» Problem:
Please filter the entries for the word "Task" and copy every line that has it.

» Listed records:

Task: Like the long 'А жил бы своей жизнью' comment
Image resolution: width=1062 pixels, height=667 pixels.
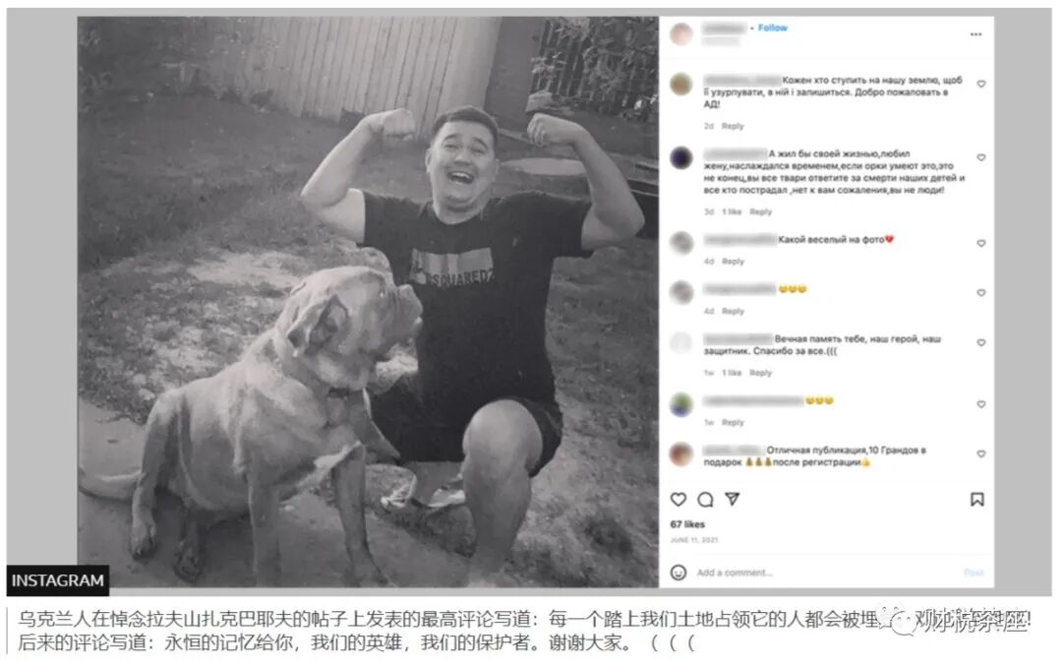Action: pos(980,157)
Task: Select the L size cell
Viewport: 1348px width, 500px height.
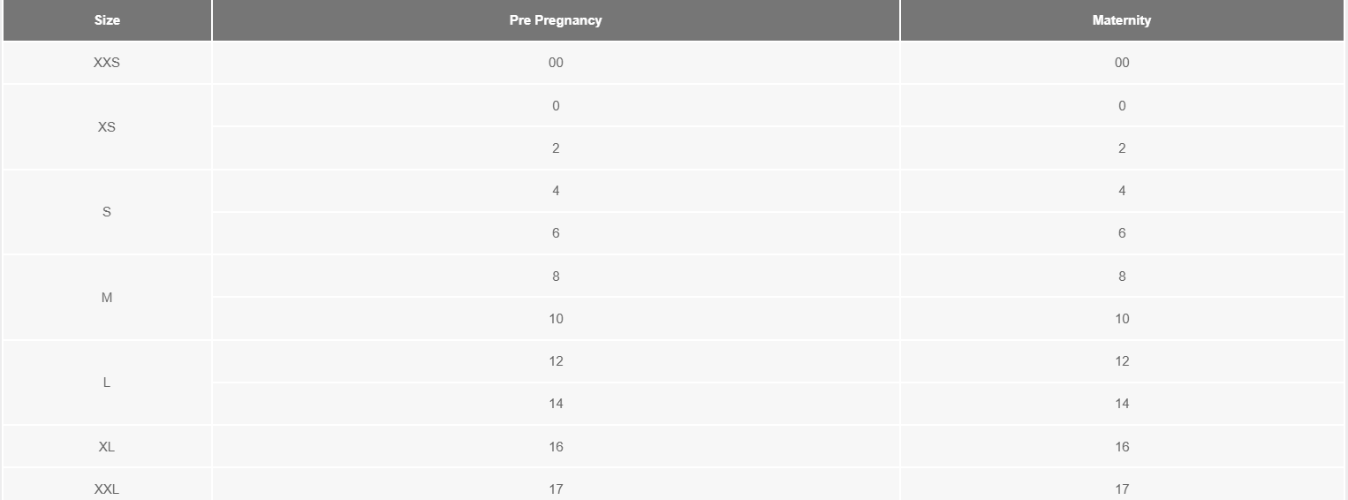Action: click(x=107, y=383)
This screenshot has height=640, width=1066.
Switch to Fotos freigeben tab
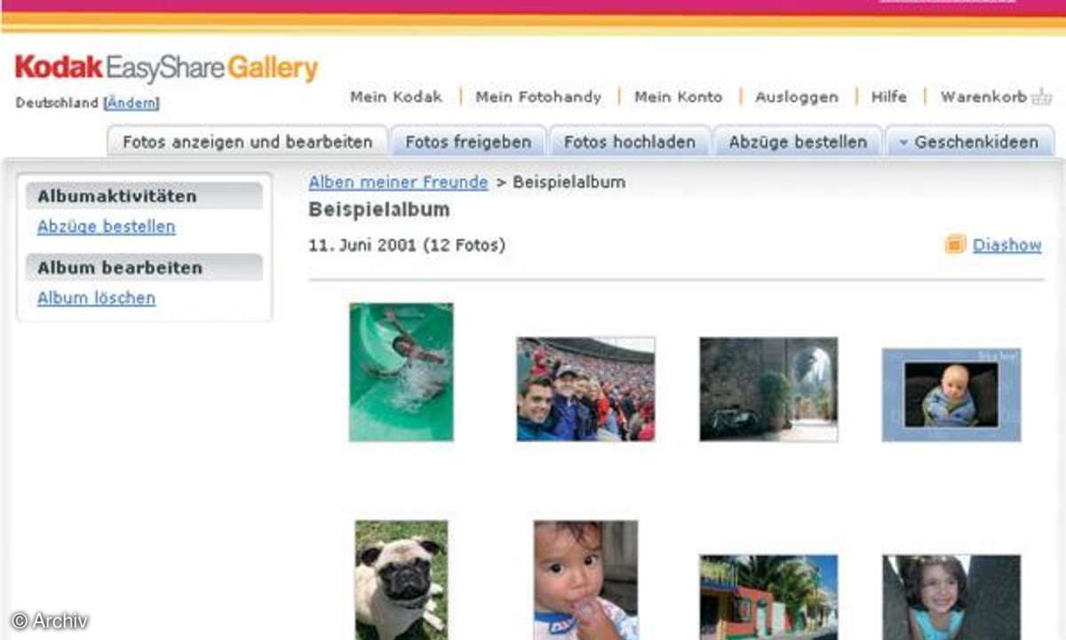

» Result:
Task: Like the long 'А жил бы своей жизнью' comment
Task: Select the L size cell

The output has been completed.